Documento de origem —
'''

04 agosto, 2017

Ladainhas e clichês que se escuta falar sobre fazer música

Muito hoje se fala sobre música como negócio, assunto mais que urgente. Diz-se que um grupo de música, uma banda, é como um casamento, depois diz que deve se levar como um negócio, sem misturar o pessoal e o profissional. Ora, ou se casa por tesão e amor ou por arranjo econômico e familiar institucional. Música não é sequer casamento ou empresa. O Palcodigital levanta importantes estereótipos que atrapalham a manutenção de um grupo de música, mas são genéricos mal articulados que atrapalhariam qualquer investimento na vida, é a técnica do mind set, querer manipular a maneira de o músico pensar para encaixar-se no padrão estabelecido.

Não podemos nunca fazer as coisas em nome do medo, é uma questão espinosista, medo é paixão triste, portanto nos tira a potência de agir. Porquanto o medo nos proteja da morte, a música não se trata de sobreviver, mas de produzir desejo, super viver. Um sujeito pode não querer largar seu emprego e dedicar-se a banda de tal maneira não só por medo da fome, mas porque mais deseja a tranquilidade e estabilidade de sua família ou qualquer outro motivo subjetivo. Fazer música não é ter loja de capas para celular, é fazer arte. Envolve a vida do sujeito por inteira, do nascimento ao fim, não se trata apenas de manter-se vivo, mas de aumentar a vida, não só a própria. O medroso não deveria estar em bandas nem em lugar algum, mas a arte pode, por exemplo, lhe sublimar este afeto triste e lhe permitir um bom esquecimento. Expulsar um medroso da banda só para que a banda venda mais? Pois bem, cada um tem sua prioridade, mas me parece arbitrário.

O perfeccionista deve ser valorizado, mas ter o ego amansado. A banda não deve ser um ambiente paranoico para que os sujeitos se encaixem, mais uma vez, no status quo. Mas ambiente para transcendência, logo não é nem casamento nem empresa. Dificilmente um esposo ou esposa gostaria que seu cônjuge transcendesse algum aspecto no relacionamento, isto deveria ser minuciosamente negociado. Na empresa então nem se diz, se o patrão não gostar de uma sugestão ou ação, o que espera o sujeito crítico é o desemprego e a fome.

'''

Entradas de dados —

'''

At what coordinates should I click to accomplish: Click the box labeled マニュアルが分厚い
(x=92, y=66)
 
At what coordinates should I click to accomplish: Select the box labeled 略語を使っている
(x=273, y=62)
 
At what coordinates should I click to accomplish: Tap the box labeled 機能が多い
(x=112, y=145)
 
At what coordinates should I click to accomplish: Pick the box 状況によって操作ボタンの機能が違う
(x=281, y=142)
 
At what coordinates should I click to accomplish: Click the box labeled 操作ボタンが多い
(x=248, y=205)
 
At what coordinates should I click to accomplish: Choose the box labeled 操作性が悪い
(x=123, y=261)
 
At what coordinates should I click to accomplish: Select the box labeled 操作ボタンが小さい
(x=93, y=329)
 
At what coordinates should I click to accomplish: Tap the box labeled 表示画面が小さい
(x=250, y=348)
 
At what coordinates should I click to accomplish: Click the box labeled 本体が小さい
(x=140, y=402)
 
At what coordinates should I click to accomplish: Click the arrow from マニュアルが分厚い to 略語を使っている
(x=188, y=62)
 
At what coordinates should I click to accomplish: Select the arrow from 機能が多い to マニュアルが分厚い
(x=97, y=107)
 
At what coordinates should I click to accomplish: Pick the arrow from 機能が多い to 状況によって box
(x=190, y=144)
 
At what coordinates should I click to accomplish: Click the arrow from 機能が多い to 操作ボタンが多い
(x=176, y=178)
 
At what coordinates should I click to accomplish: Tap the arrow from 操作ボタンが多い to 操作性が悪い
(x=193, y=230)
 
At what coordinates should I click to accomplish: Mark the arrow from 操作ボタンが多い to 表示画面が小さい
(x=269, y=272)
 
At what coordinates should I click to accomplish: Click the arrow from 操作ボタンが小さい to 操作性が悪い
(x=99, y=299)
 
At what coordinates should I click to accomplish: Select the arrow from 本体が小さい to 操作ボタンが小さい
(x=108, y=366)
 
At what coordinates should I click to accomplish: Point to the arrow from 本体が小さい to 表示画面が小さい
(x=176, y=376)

'''

Lista de tarefas —
(1) Responda com base no texto sobre fazer música:
(a) Que site levanta estereótipos que atrapalham a manutenção de um grupo de música?
(b) Que tipo de paixão o texto diz que o medo é?
(c) O que o texto diz que deve acontecer com o perfeccionista?
(2) Por favor, reproduza do texto sobre fazer música tudo o que vai de "Ladainhas e clichês" até "no padrão estabelecido.".

Respostas em ordem —
(1)
(a) O Palcodigital.
(b) Uma paixão triste.
(c) Ele deve ser valorizado, mas ter o ego amansado.

(2)
Ladainhas e clichês que se escuta falar sobre fazer música

Muito hoje se fala sobre música como negócio, assunto mais que urgente. Diz-se que um grupo de música, uma banda, é como um casamento, depois diz que deve se levar como um negócio, sem misturar o pessoal e o profissional. Ora, ou se casa por tesão e amor ou por arranjo econômico e familiar institucional. Música não é sequer casamento ou empresa. O Palcodigital levanta importantes estereótipos que atrapalham a manutenção de um grupo de música, mas são genéricos mal articulados que atrapalhariam qualquer investimento na vida, é a técnica do mind set, querer manipular a maneira de o músico pensar para encaixar-se no padrão estabelecido.